Unemployment (splitting lines) Transcript
Start visual description. The instructor’s screen is shared where he shows how to prepare and write code for a particular program. He demonstrates the steps as he describes each aspect. The instructor can be seen in the top right-hand corner in a small box. End visual description.
[00:00:00]
Instructor: Hey! Let’s walk through how to do the unemployment activity. This is
going to be a reading, writing files pattern but now with the extra detail of how
to use split in order to get information out of the file.
[00:00:17]
So here we’ve got this unemployment dot txt file, looks something like this. This
is what we call fixed column width format, or fixed width format. Regardless, the
idea here is that I’ve got spaces that separate the values of each column and
since splits on whitespace, it works great at splitting this information apart and
turning it into a list for us that we can use.
[00:00:45]
And so we want to write a program that takes a file that has the same format and
a year from the command line and it’s going to print the average unemployment
observed for that year.
[00:01:00]
So before we go further, let’s start to give our program some structure and get
away from an empty file and start to think about what we have.
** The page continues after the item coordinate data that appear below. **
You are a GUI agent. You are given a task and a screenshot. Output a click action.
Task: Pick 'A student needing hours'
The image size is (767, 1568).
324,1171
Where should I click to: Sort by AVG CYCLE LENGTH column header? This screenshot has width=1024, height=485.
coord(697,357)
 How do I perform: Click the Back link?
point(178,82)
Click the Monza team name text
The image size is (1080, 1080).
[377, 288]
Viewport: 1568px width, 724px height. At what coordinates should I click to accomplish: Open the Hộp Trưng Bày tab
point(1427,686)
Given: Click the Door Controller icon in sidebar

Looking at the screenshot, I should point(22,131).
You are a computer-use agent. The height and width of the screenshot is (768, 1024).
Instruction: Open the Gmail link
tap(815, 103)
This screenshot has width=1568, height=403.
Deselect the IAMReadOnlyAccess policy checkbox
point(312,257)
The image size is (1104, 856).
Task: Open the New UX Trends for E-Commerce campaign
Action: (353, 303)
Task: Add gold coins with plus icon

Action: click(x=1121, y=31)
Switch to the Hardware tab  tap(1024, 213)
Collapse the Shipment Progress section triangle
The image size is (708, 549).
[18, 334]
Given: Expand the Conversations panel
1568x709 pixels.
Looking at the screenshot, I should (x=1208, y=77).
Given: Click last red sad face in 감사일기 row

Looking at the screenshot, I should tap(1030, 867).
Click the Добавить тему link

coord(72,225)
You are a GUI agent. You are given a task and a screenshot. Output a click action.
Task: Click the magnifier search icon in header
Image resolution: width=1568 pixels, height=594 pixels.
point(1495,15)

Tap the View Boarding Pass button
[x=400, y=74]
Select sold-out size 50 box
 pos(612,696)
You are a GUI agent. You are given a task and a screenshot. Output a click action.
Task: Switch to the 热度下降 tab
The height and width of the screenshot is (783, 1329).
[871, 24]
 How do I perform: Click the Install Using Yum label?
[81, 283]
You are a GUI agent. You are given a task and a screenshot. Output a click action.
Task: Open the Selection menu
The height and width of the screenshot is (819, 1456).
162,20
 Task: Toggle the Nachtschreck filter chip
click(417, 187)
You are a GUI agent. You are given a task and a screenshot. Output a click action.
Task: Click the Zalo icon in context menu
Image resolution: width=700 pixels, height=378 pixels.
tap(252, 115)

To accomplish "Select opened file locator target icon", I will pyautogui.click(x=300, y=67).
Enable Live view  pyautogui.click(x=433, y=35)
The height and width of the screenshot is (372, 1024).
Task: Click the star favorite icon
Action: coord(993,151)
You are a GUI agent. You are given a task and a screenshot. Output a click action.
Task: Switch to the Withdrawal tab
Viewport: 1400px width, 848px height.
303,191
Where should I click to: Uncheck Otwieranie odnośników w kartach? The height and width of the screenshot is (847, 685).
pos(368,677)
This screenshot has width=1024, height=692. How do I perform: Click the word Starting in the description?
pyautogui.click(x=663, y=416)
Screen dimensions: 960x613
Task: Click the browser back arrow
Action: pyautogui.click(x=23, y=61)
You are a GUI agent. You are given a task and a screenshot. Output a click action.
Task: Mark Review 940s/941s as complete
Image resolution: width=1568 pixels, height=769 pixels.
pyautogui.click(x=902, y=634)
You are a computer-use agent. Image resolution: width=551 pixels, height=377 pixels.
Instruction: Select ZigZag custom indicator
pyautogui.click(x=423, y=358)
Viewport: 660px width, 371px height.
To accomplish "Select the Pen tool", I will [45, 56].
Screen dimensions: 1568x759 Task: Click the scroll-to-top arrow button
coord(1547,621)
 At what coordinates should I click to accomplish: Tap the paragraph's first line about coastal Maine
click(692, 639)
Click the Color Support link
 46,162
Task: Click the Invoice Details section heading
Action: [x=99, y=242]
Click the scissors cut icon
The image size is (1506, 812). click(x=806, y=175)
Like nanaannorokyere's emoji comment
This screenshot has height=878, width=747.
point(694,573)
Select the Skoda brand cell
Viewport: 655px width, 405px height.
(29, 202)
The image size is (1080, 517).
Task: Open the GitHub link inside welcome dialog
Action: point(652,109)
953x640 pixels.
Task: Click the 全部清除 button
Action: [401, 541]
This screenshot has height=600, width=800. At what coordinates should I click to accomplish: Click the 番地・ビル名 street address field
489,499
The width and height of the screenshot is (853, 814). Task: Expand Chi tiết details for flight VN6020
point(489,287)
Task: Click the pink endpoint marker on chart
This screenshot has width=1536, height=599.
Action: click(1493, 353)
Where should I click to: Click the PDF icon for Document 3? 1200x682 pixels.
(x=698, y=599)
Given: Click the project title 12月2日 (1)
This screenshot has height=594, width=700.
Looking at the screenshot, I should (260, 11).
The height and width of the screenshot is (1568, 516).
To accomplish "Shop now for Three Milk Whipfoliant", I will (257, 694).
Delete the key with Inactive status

So, come here,
unemployment, it’s empty, right? We know we’re going to have a main, it’s going
to do something and we know that if name is equal to name, we’re going to call
main.
[00:01:26]
From there, let’s come back and let’s look at what information does our program
need from the user, from us, in order to do its job? This program takes a file like
unemployment dot txt, that’s one thing we’re going to need, and it takes a year.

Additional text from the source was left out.